▸ **WORK TO COMPLETE**:
When you reach the line that contains "Click the site", give it back exactly along with each line after it to the end of the entries; skip any pictures.

*** Opening RECORDS PROVIDED ***

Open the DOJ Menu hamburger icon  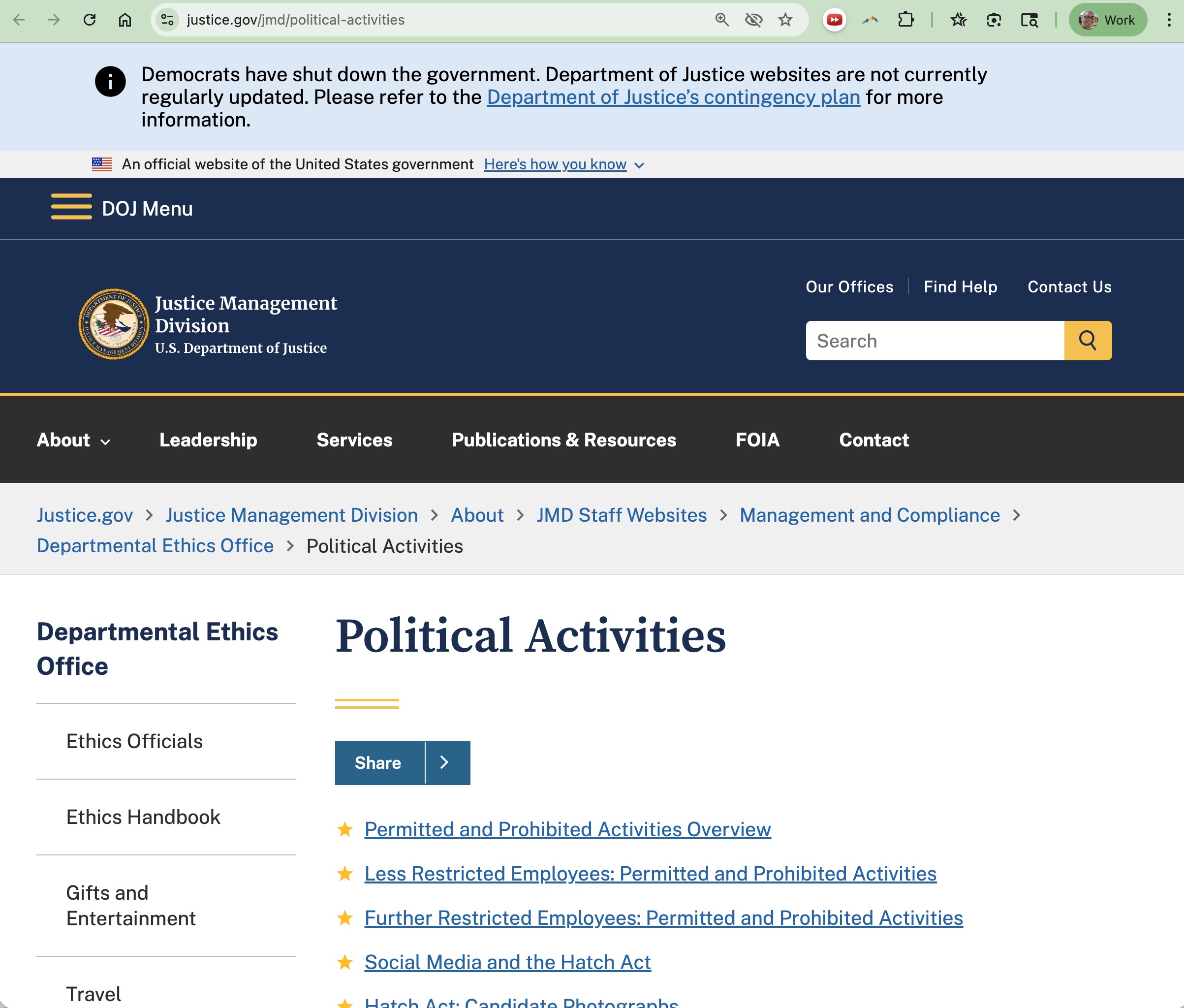tap(71, 207)
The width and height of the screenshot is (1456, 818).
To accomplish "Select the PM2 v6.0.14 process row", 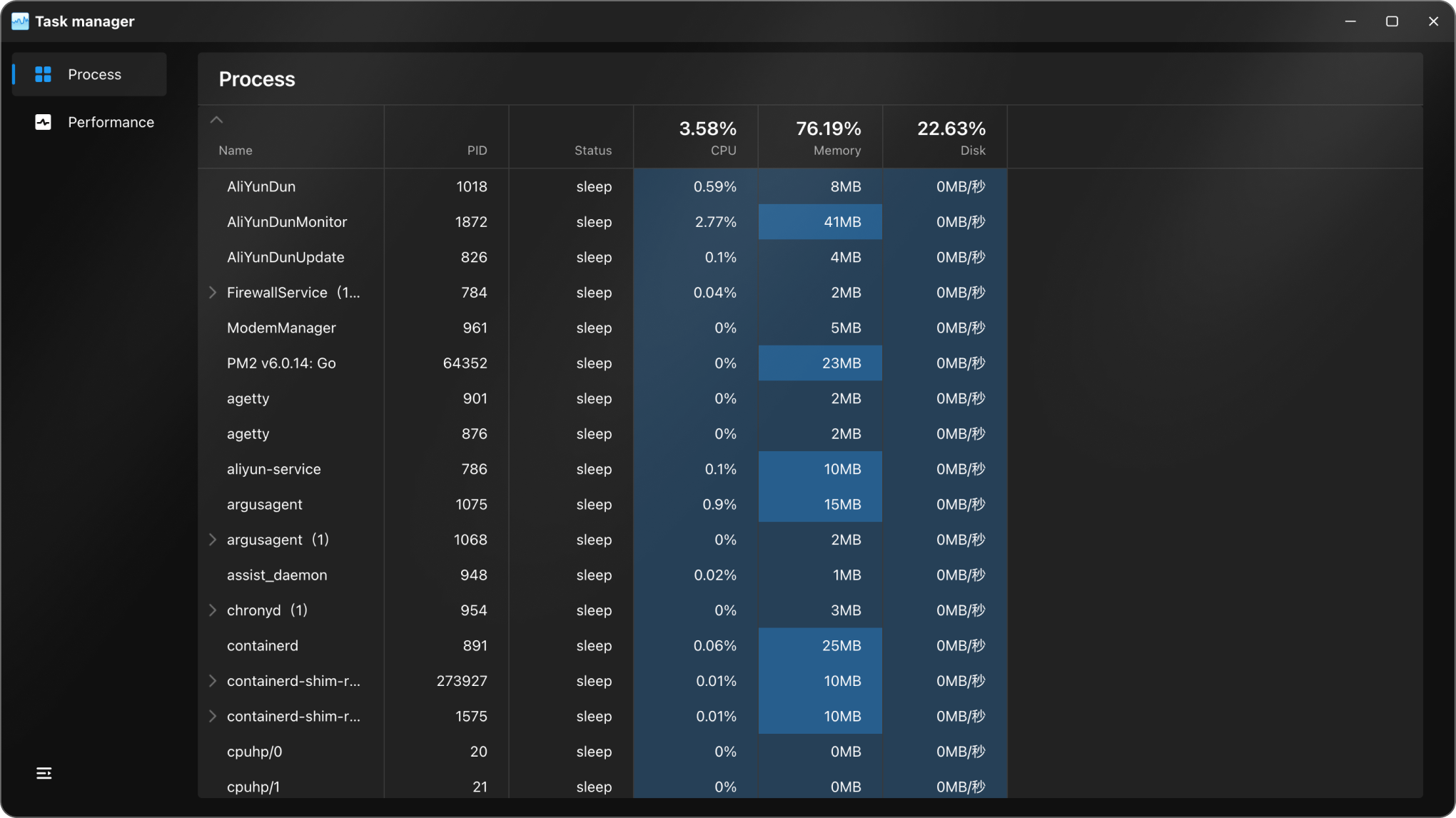I will (x=281, y=363).
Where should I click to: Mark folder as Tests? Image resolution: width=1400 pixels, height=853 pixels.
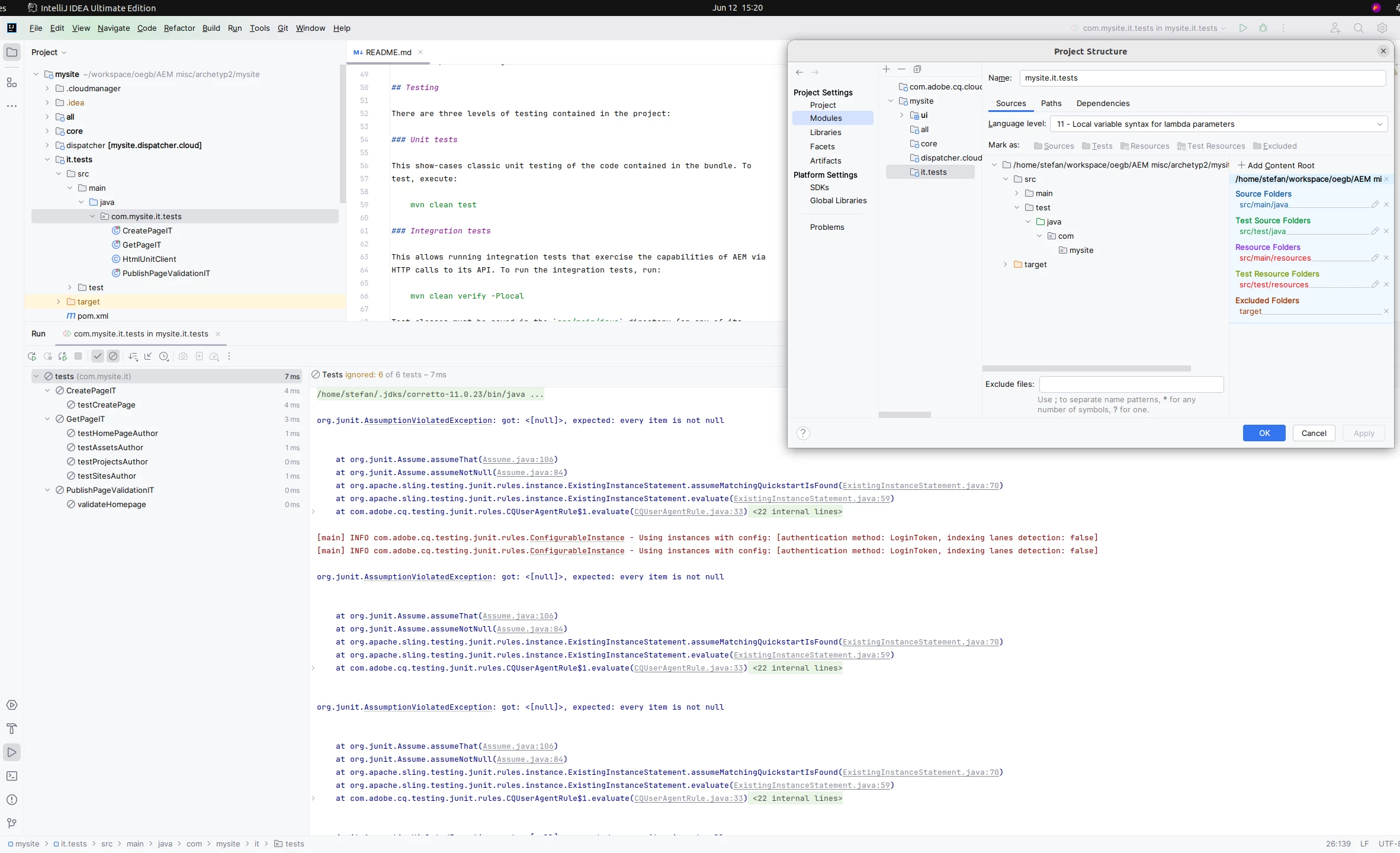1097,146
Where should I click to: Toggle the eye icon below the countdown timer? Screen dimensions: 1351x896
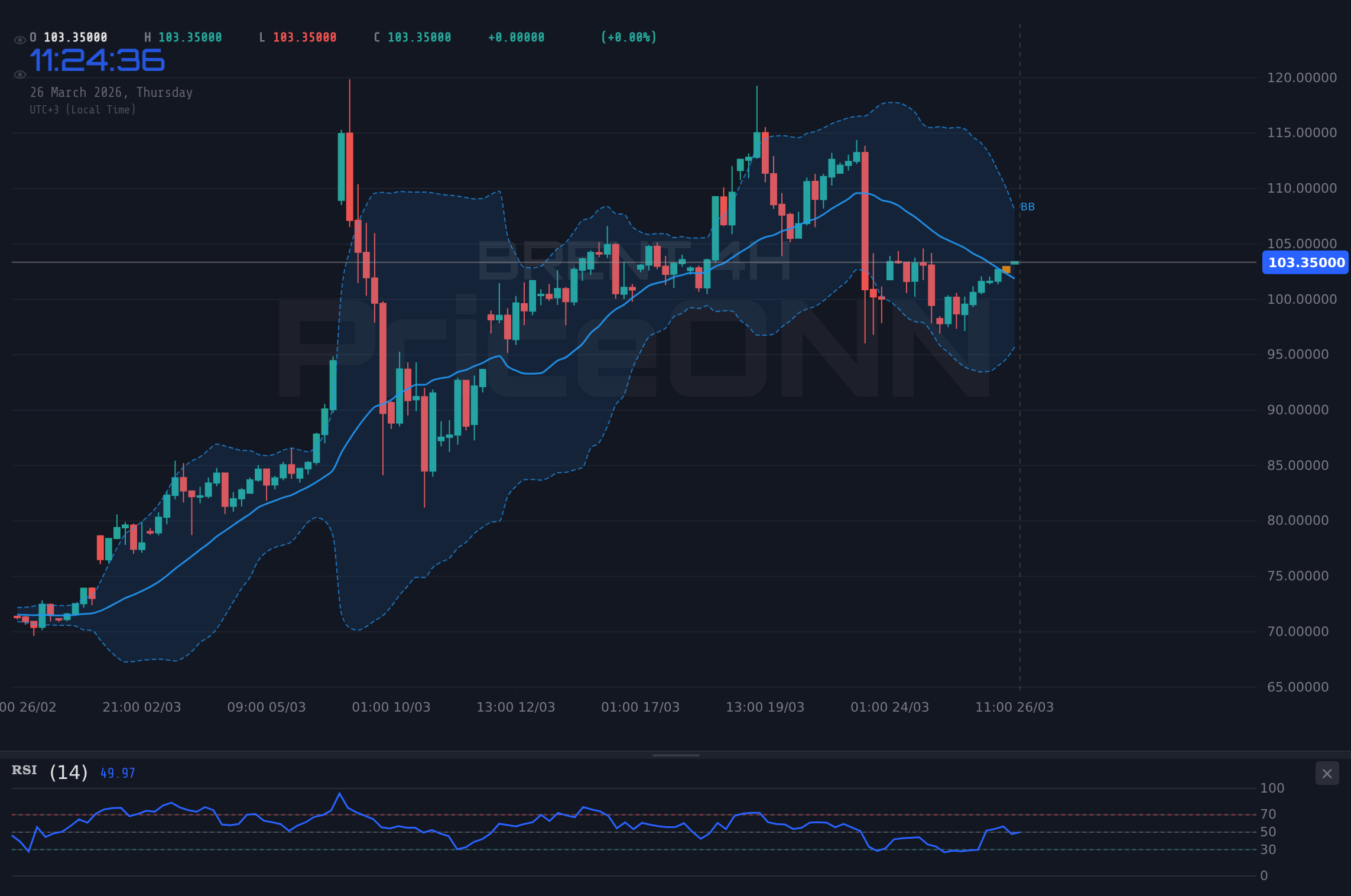point(20,74)
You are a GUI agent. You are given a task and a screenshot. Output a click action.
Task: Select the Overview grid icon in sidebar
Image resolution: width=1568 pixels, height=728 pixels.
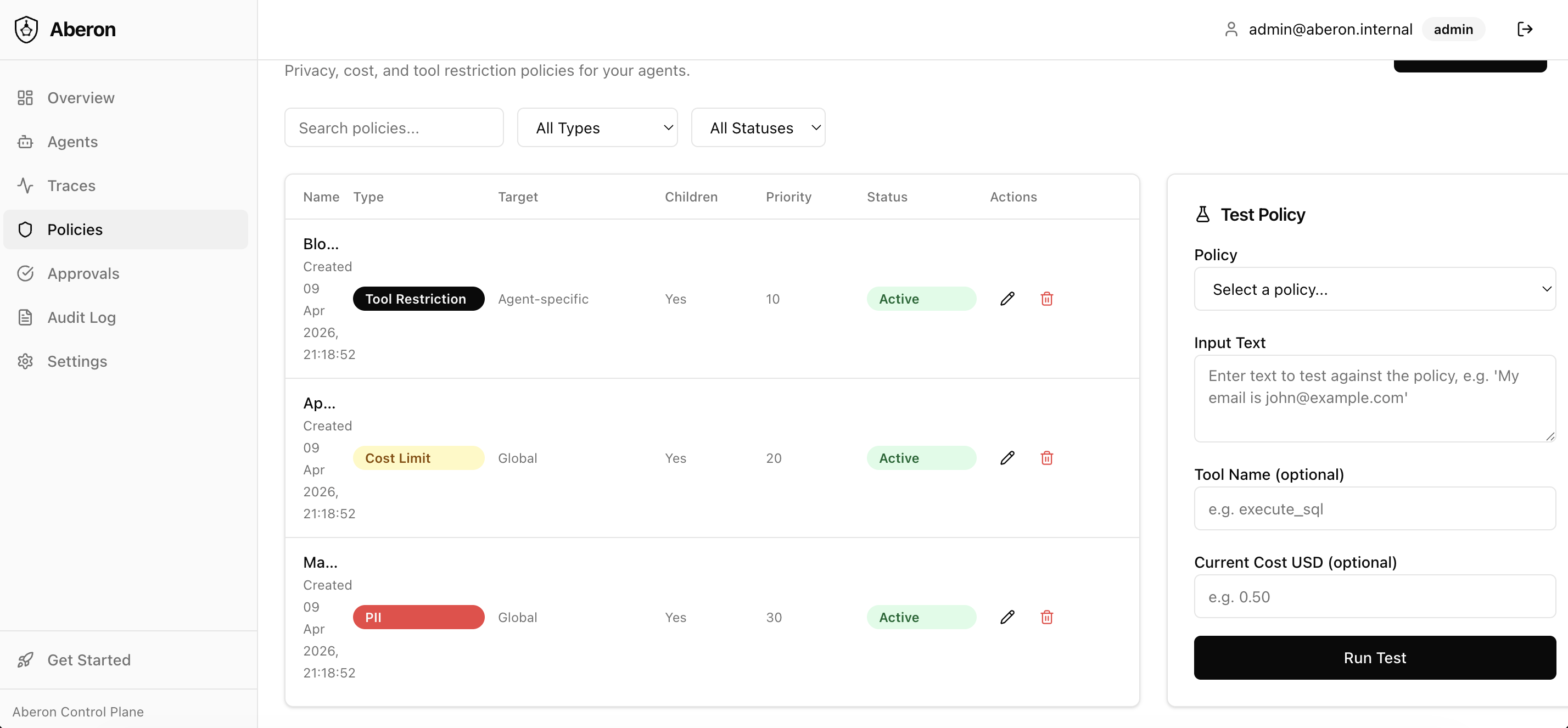pos(26,97)
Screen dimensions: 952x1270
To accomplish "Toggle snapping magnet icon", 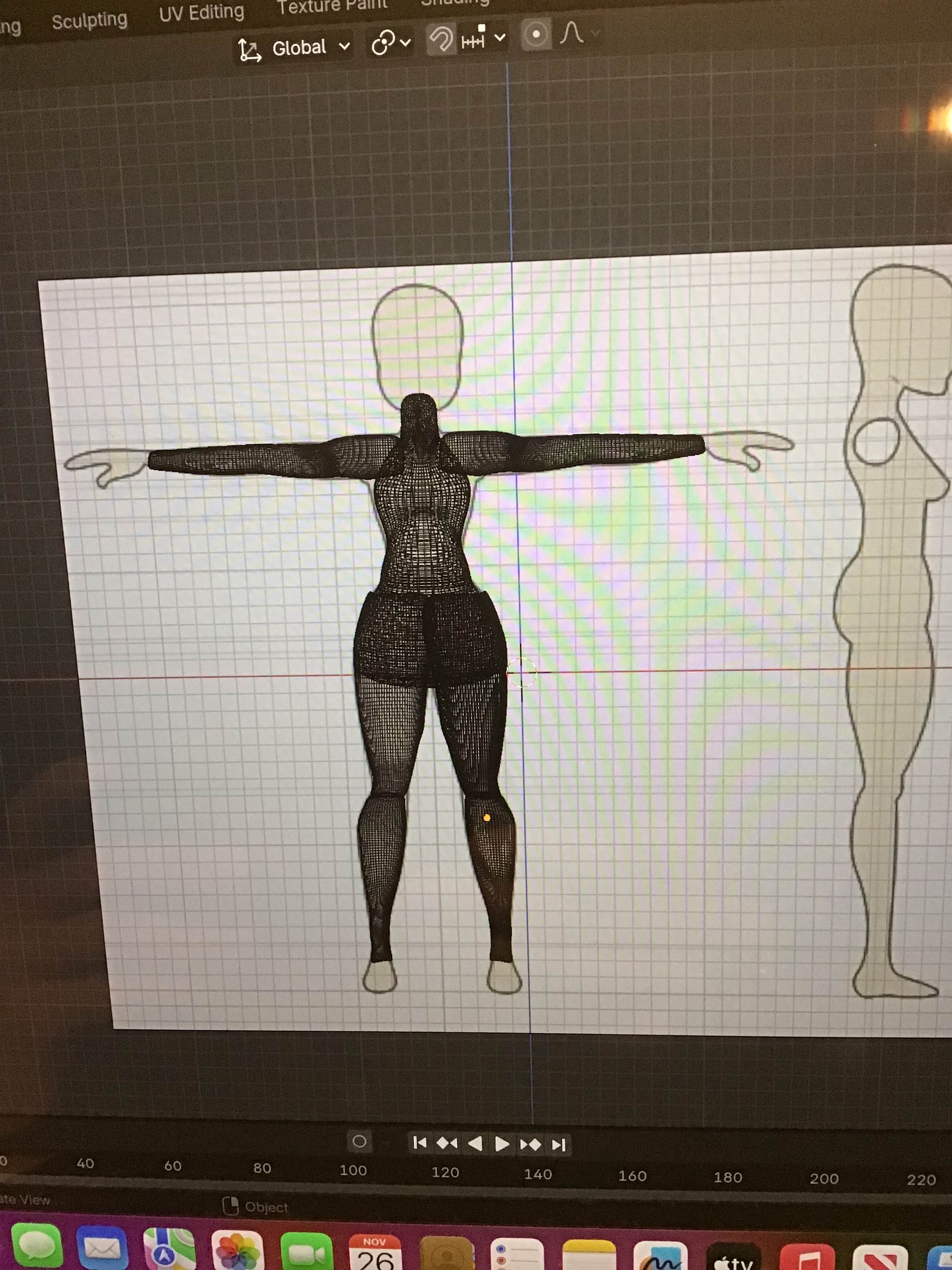I will point(441,39).
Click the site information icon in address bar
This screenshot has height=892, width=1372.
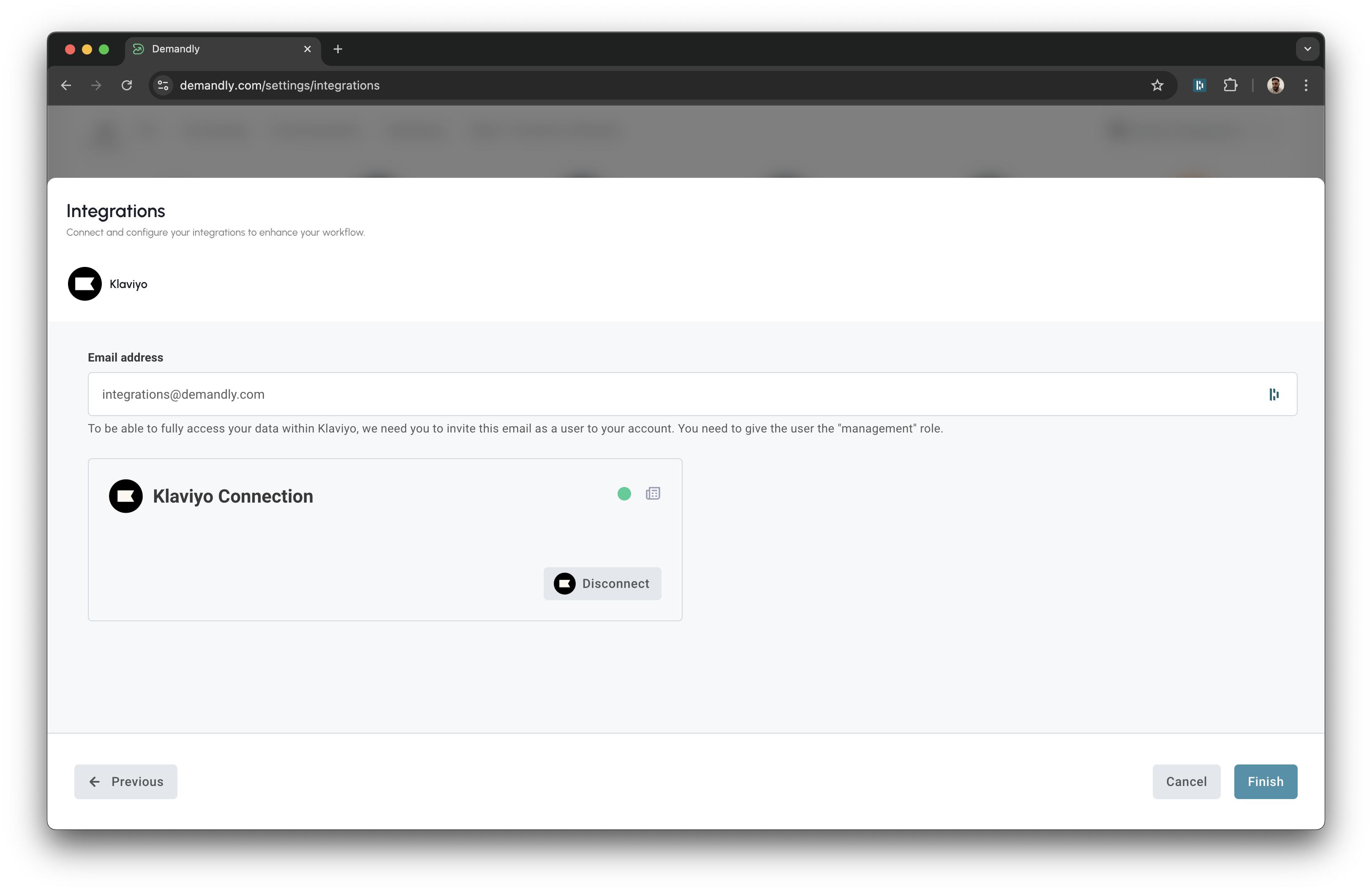pyautogui.click(x=163, y=85)
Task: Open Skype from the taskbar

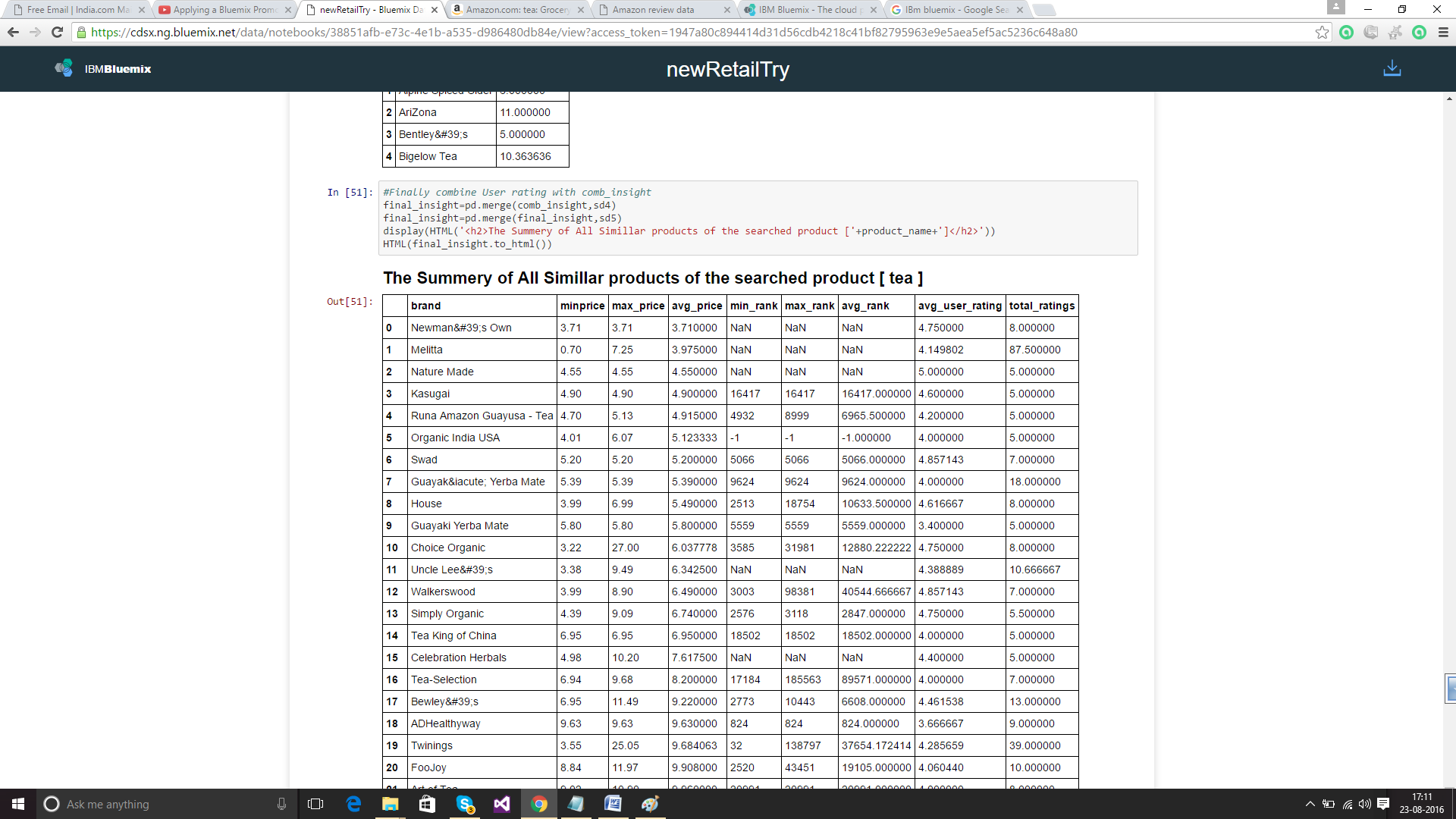Action: pyautogui.click(x=465, y=804)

*** Closing RECORDS PROVIDED ***

▸ **OUTPUT FOR THIS EXERCISE**:
Click the site information icon in address bar
This screenshot has height=892, width=1372.
pyautogui.click(x=163, y=85)
Task: Open Skype from the taskbar

Action: pyautogui.click(x=465, y=804)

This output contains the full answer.